Towards the end of the 1950s and into the early 1960s the CWS Architects’ Department was very keen on incorporating public artworks, often large-scale murals, into their buildings. Several examples are shown in their book Co-operative Architecture 1945-1959, including the surviving ceramic tile mural in the town square at Stevenage (it now fronts Primark), a figurative work representing the spirit of co-operation by the CWS’ own designer, G Bajo. Into the 1960s and mosaics came to the fore; still with us are the colourful semi-abstract on the Ipswich co-op buildings (1962, unknown artist) and the massive graphic abstract glass mosaic on the former Hull emporium (1963, commissioned from Alan Boyson) which hopefully will be retained in future developments. There were many more, but I thought rebuilding and weathering had seen the end of all the others. But no! Just rediscovered in the north of England is this large (three plate glass windows wide) mosaic abstract, part of the 1963 building which was then the largest co-op pharmacy department store in the country (I’m not sure whether that’s England or the UK), presumably rivalling Boots and suchlike. Inside, the store is rather grand, a broad central stair descending to a large lower ground area, and twin side stairs reaching up to a gallery-cum-mezzanine, all very spacious; it’s not a co-op, but is still a functioning shop and almost exactly as it was originally laid out. The mosaic faces north, and is best seen in midsummer rather than winter when the light is from the rear, but it has survived amazingly well – a little conservation/restoration work and it would look terrific. Again, the artist is unknown. Overall, the shop is an absolute gem. How many more of these are out there I wonder?
Briefly in Edinburgh this week, I enjoyed tea and cake at the café in the City Art Centre, with its lively mural (1980) by William Crosbie (1915-99). The design is perfect for its setting, and Crosbie himself supervised the mural’s restoration in the late 1990s. Sadly, as you can see from the photo, the mural is now in rather a sorry state, with parts blistering and paint coming off. It is certainly a difficult environment for a mural, with lots of steam and similar tea-making activities taking place. Let’s hope it can be re-restored and last for at least another couple of decades.
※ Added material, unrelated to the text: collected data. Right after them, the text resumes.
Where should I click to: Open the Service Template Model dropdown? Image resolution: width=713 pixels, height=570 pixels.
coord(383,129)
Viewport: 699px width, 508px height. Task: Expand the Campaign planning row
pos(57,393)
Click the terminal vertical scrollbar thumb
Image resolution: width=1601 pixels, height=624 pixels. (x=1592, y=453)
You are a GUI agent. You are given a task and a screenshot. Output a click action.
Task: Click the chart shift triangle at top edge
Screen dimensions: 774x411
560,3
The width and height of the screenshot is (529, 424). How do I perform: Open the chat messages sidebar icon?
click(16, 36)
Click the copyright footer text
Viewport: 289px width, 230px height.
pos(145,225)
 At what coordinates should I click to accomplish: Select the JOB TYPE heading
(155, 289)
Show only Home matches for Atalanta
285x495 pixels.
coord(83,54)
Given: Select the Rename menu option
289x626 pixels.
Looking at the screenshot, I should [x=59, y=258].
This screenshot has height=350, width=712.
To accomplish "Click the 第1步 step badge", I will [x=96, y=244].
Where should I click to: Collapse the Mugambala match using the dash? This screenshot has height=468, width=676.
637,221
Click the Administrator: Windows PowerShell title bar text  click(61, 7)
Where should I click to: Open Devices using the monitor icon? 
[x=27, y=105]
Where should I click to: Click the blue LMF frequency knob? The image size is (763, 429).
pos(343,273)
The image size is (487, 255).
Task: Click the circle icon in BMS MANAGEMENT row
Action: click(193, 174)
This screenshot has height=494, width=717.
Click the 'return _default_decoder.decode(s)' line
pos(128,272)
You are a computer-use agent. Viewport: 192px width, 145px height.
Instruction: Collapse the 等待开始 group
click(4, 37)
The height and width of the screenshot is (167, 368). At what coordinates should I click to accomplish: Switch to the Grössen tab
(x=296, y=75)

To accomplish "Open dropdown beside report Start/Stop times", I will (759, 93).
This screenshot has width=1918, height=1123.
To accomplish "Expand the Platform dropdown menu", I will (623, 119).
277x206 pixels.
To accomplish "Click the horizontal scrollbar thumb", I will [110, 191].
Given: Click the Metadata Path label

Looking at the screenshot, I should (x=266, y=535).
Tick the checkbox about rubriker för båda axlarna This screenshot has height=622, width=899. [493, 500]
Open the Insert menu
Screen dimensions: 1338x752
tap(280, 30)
It’s the run-up to Christmas (and the all-important solstice), and Historic England have just launched their Post-War Public Art campaign: Help Find Our Missing Art . There’s to be a must-see exhibition at Somerset House, London called Out There: Our Post-War Public Art starting 3rd February 2016. Meanwhile back at the Vic & Ed Industrial Architecture book, I’ve seen the cover, which looks great, loads of pics, and the proofs should arrive any day now; a well-timed present! Merry Christmas to everyone.